The Family GameThe Family Game by Catherine Steadman
My rating: 4 of 5 stars

**4.5-stars**

The publisher claims the rules are as follows:

1. Listen carefully
2. Do your research
3. Trust no one
4. Run for your life

With the The Family Game, Steadman has created her most intriguing plot yet. I was truly captivated!!

We follow UK-born novelist, Harry, who currently lives in NYC with her beau, Edward. Things are going so well for Harry. Her first novel was well-received and she is currently writing her second. And there’s Edward. She can hardly believe their relationship. It’s almost too good to be true.

He’s as handsome as a movie star and as wealthy as an Astor; old money, family money. He’s also kind, supportive and seems so into her it hurts.

The thing is, their relationship is progressing rapidly and Harry has yet to be introduced to his family. Edward has warned her they can be a bit much.

Now that they are engaged, the Holbeck family suddenly emerges as a huge force in their lives. Edward was right, they are a bit overwhelming. That American old-money vibe is just poring from every orifice.

Harry grins and tries her best to take it in stride, but her future-father-in-law, Robert Holbeck really gets under her skin. She’s drawn to him in a way that frankly makes her uncomfortable. Then, of course, there is the Dictaphone cassette he slips her upon their initial meeting.

Harry is confused. What is this? Some sort of test?

Firstly, she will need to find a device to play the ancient form of technology, but once she does, it takes even longer for her to actually listen to it. Frankly, I would have had that baby listened to in full by the end of brunch the next day, but that’s just me.

Harry is shocked by the contents of the tape. It seems to be a confession of a very dark family secret. Something that, if true, could be the downfall of them all. Is it real? Why would Robert have given it to her?

With this potentially shocking information in mind, Harry must endure more family events, each one more dangerous than the last. It’s the holiday season, after all.

In between festive activities, Harry puts her natural research skills to the test as she tries to figure out whether or not Robert’s tape is based in fact or fiction. She’s not sure who she can trust, but the wrong decision could cost her everything.

The Family Game is fun, crazy, dangerous and dramatic, just how I like ’em. The twist was a bit obvious in my opinion, but the writing made it wildly-entertaining anyway.

Harry was in a tough spot. Having no family of her own, I could see why she would be attracted to the Holbecks.

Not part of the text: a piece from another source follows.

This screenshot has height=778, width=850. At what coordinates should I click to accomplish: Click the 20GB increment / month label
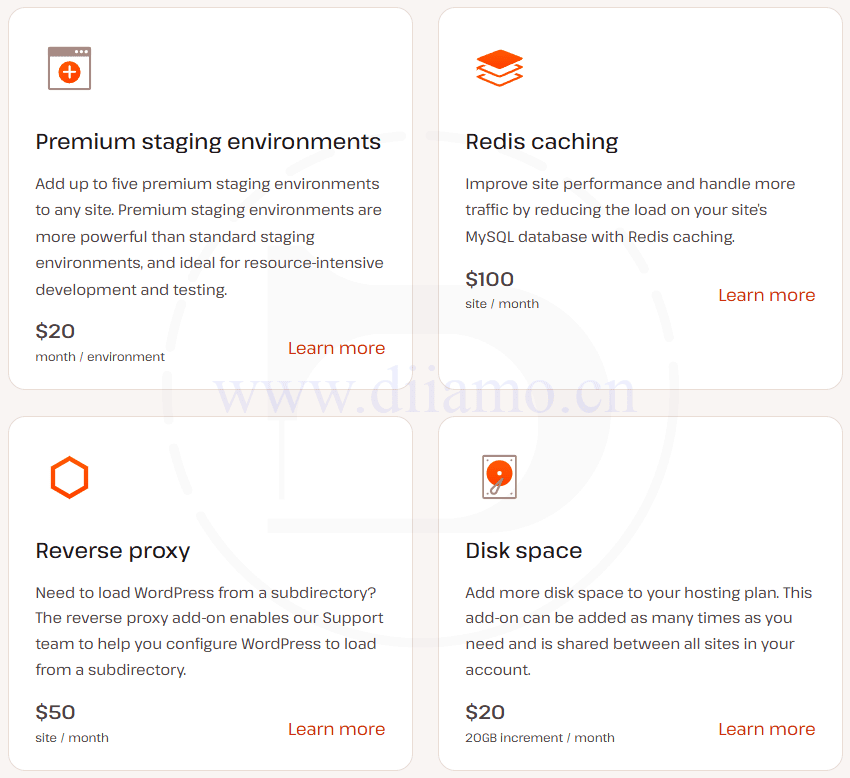click(x=540, y=738)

Even though they were a bit scary in their forwardness, there was also something attractive about their closeness and traditions. I can certainly see why she would get caught up a bit in their opulent lifestyle.

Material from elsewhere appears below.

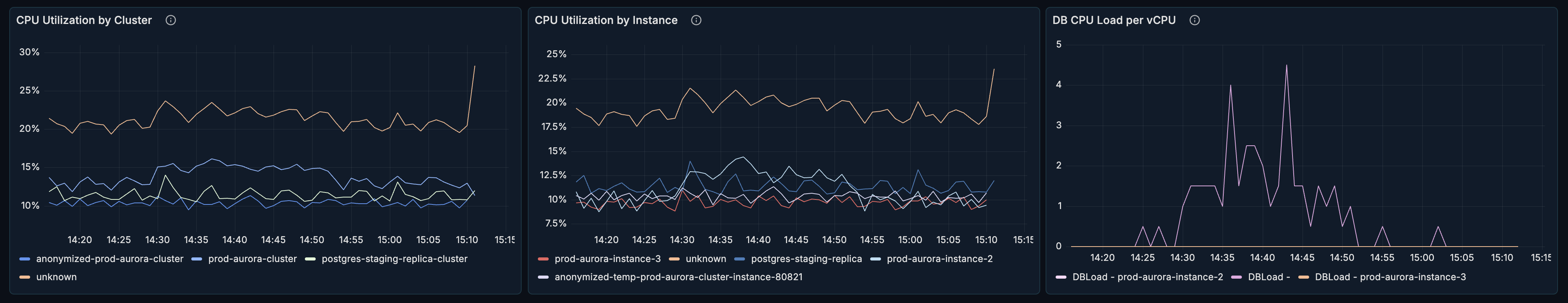Hide unknown series in Cluster chart legend
Screen dimensions: 1568x303
[56, 277]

I really enjoyed Harry’s investigations into the tape. Because of her work as an author, she was used to researching things and brought all of her experience to the table when looking into Robert’s confession.

I also loved the use of the contents of the tape as a narrative device for learning more about the Holbeck family and Edward’s backstory. We don’t get Edward’s perspective at all, so I found that useful for actually getting a read on him and his life.

I had a lot of fun reading this. It was paced so well and I loved the different family events that Harry got to attend with the Holbecks, each one more startling than the last.

By the end, this was well and truly wild, as over-the-top as they come, but still super fun with a satisfying conclusion. It’s the sort of story where you’ll need to suspend belief for a bit, but for me, that didn’t impact my enjoyment level at all.

Thank you to the publisher, Ballantine Books, for providing me with a copy to read and review. I’m definitely looking forward to reading more from Steadman!